Problems and tasks:
a: In the Unicode debate message, can you reproduce word for word the passage that starts with the words containing "What would be" and ends with "would work out."?
b: Answer these questions about the Unicode debate message:
(i) Which encoding is used in the file the Japanese user reads lines from?
(ii) What two datatypes does the reply say already exist?
(iii) What does the message say happens when ISO-2022-JP data is interpreted as Latin-1?

Text extract:

[XML-SIG] Re: [I18n-sig] Re: [Python-Dev] Unicode debate

Guido van Rossum guido@python.org
Mon, 01 May 2000 23:31:54 -0400


Tom Passin:
> I'm with Paul and Federick on this one - at least about characters being the
> atoms of a string.  We **have** to be able to refer to **characters** in a
> string, and without guessing.  Otherwise, how could you ever construct a
> test, like theString[3]==[a particular japanese ideograph]?  If we do it by
> having a "string" datatype, which is really a byte list, and a
> "unicodeString" datatype which is a list of abstract characters, I'd say
> everyone could get used to working with them.  We'd have to supply
> conversion functions, of course.

You seem unfamiliar with the details of the implementation we're
proposing?  We already have two datatypes, 8-bit string (call it byte
array) and Unicode string.  There are conversions between them:
explicit conversions such as u.encode("utf-8") or unicode(s,
"latin-1") and implicit conversions used in situations like u+s or
u==s.  The whole discussion is *only* about what the default
conversion in the latter cases should be -- the rest of the
implementation is rock solid and works well.

Users can accomplish what you are proposing by simply ensuring that
theString is a Unicode string.

> This route might be the easiest to understand for users.  We'd have to be
> very clear about what file.read() would return, for example, and all those
> similar read and write functions.  And we'd have to work out how real 8-bit
> calls (like writing to a socket?) would play with the new types.

These are all well defined -- they all deal in 8-bit strings
internally, and all use the default conversions when given Unicode
strings.  Programs that only deal in 8-bit strings don't need to
change.  Programs that want to deal with Unicode and sockets, for
example, must know what encoding to use on the socket, and if it's not
the default encoding, must use explicit conversions.

> For extra clarity, we could leave string the way it is, introduce stringU
> (unicode string) **and** string8 (Latin-1 or byte list, whichever seems to
> be the best equivalent to the current string).  Then we would deprecate
> string in favor of string8.  Then if tcl and perl go to unicode strings we
> pass them a stringU, and if they go some other way, we pass them something
> else.  COme to think of it, we need some some data type that will continue
> to work with c and c++.  Would that be string8 or would we keep string for
> that purpose?

What would be the difference between string and string8?

> Clarity and ease of use for the user should be primary, fast implementations
> next.  If we didn't care about ease of use and clarity, we could all use
> Scheme or c, don't use sight of it.
> 
> I'd suggest we could create some use cases or scenarios for this area -
> needs input from those who know encodings and low level Python stuff better
> than I.  Then we could examine more systematically how well various
> approaches would work out.

Very good.

Here's one usage scenario.

A Japanese user is reading lines from a file encoded in ISO-2022-JP.
The readline() method returns 8-bit strings in that encoding (the file
object doesn't do any decoding).  She realizes that she wants to do
some character-level processing on the file so she decides to convert
the strings to Unicode.

I believe that whether the default encoding is UTF-8 or Latin-1
doesn't matter for here -- both are wrong, she needs to write explicit
unicode(line, "iso-2022-jp") code anyway.  I would argue that UTF-8 is
"better", because interpreting ISO-2022-JP data as UTF-8 will most
likely give an exception (when a \300 range byte isn't followed by a
\200 range byte) -- while interpreting it as Latin-1 will silently do
the wrong thing.  (An explicit error is always better than silent
failure.)

I'd love to discuss other scenarios.

--Guido van Rossum (home page: http://www.python.org/~guido/)

Data lines:
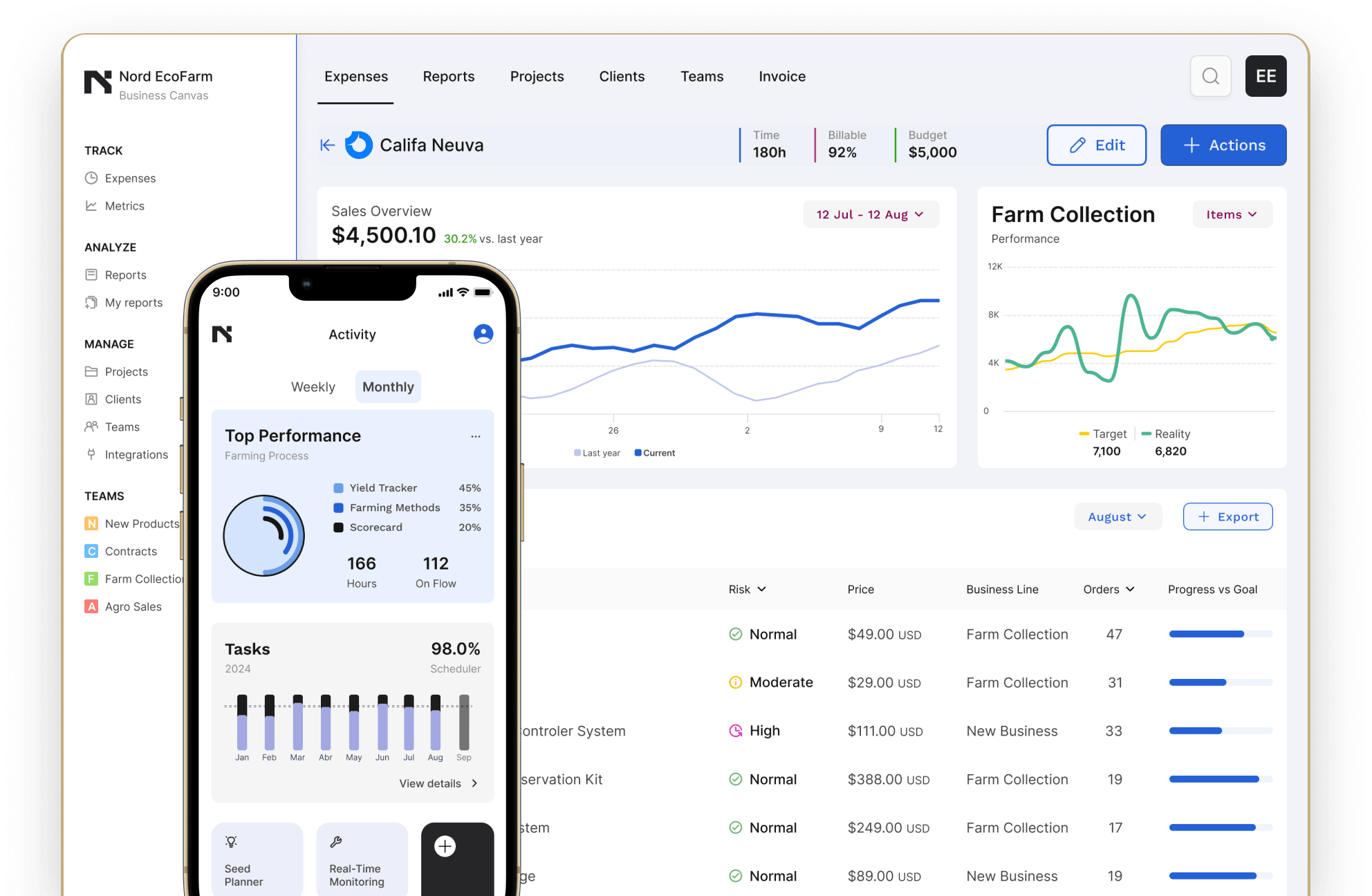Click the Edit button for Califa Neuva
Viewport: 1372px width, 896px height.
click(1096, 145)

Task-by-task answers:
a:
What would be the difference between string and string8?

> Clarity and ease of use for the user should be primary, fast implementations
> next.  If we didn't care about ease of use and clarity, we could all use
> Scheme or c, don't use sight of it.
> 
> I'd suggest we could create some use cases or scenarios for this area -
> needs input from those who know encodings and low level Python stuff better
> than I.  Then we could examine more systematically how well various
> approaches would work out.

b:
(i) ISO-2022-JP.
(ii) The 8-bit string (called a byte array) and the Unicode string.
(iii) It silently does the wrong thing.